● Trecho
****************

Pessimistas, otimistas & o doutor Pangloss

Alguém definiu o pessimista como um otimista bem-informado. (E o otimista, pergunto eu, seria um pessimista mal-informado?). Um humorista polonês, cujo nome me foge, afirmou: “Sou otimista: acredito profundamente na influência salvadora do pessimismo”. Mário da Silva Brito, o mestre dos saborosos “desaforismos”, é mais contundente: “As necrópoles estão abarrotadas de otimistas quentes dormindo em túmulos frios”. Outro cidadão, lembrando talvez a teoria de Leibniz, pondera: “O otimista afirma que vivemos no melhor dos mundos e o pessimista tem medo de que isso seja verdade”.

À margem desse compreensível antagonismo entre otimistas e pessimistas, é Albert Schweitzer quem faz a colocação mais racional e eqüânime. O que diz o grande humanista, teólogo e organista? Isto: “Meu pensamento é de pessimista, mas a minha vontade e a minha esperança são de otimista”.

****************

● Dados fornecidos

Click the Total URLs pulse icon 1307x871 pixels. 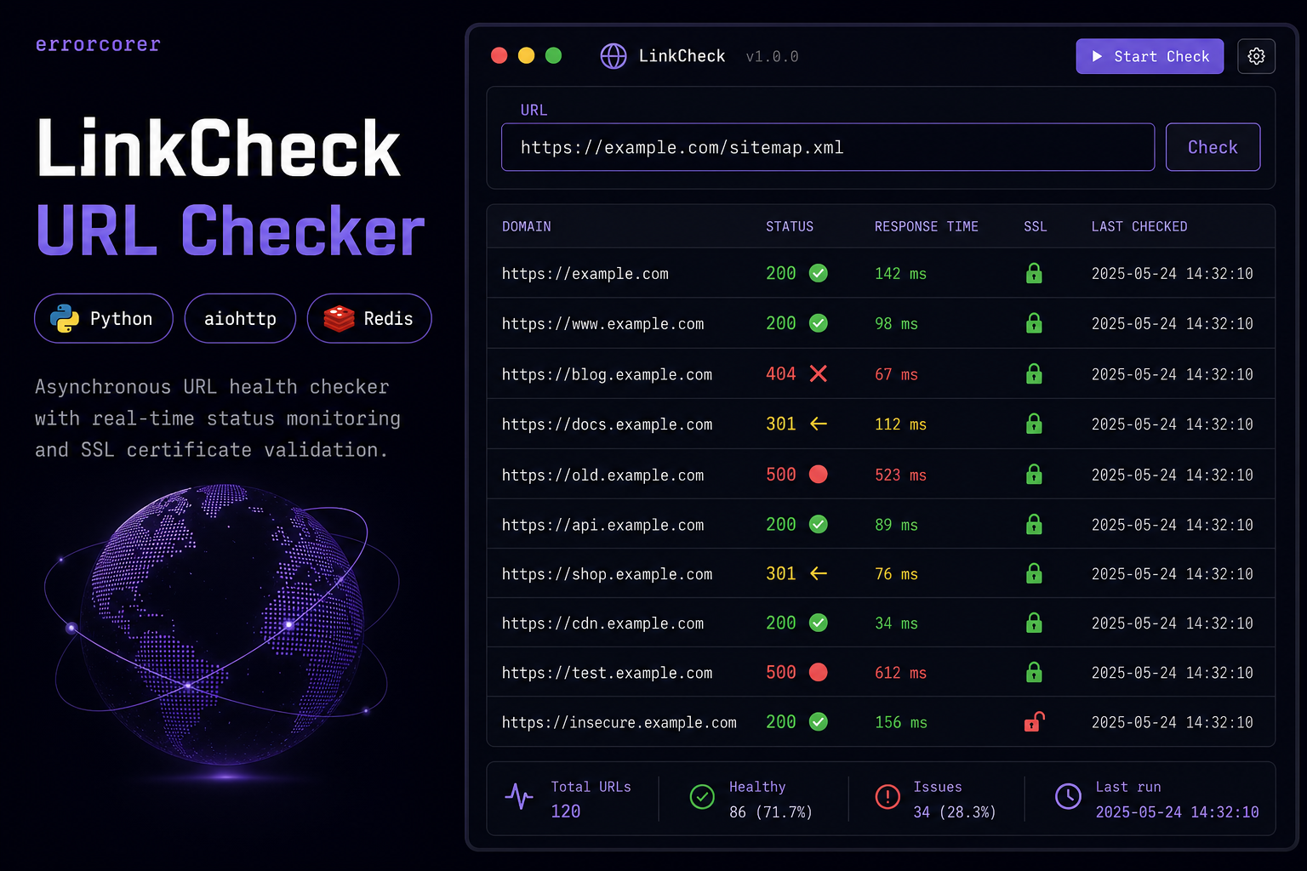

****************

● Exercício
Transcreva na íntegra, sem alterar nada, o trecho sobre pessimistas e otimistas. Responda com base apenas no trecho.

● Resposta
Pessimistas, otimistas & o doutor Pangloss

Alguém definiu o pessimista como um otimista bem-informado. (E o otimista, pergunto eu, seria um pessimista mal-informado?). Um humorista polonês, cujo nome me foge, afirmou: “Sou otimista: acredito profundamente na influência salvadora do pessimismo”. Mário da Silva Brito, o mestre dos saborosos “desaforismos”, é mais contundente: “As necrópoles estão abarrotadas de otimistas quentes dormindo em túmulos frios”. Outro cidadão, lembrando talvez a teoria de Leibniz, pondera: “O otimista afirma que vivemos no melhor dos mundos e o pessimista tem medo de que isso seja verdade”.

À margem desse compreensível antagonismo entre otimistas e pessimistas, é Albert Schweitzer quem faz a colocação mais racional e eqüânime. O que diz o grande humanista, teólogo e organista? Isto: “Meu pensamento é de pessimista, mas a minha vontade e a minha esperança são de otimista”.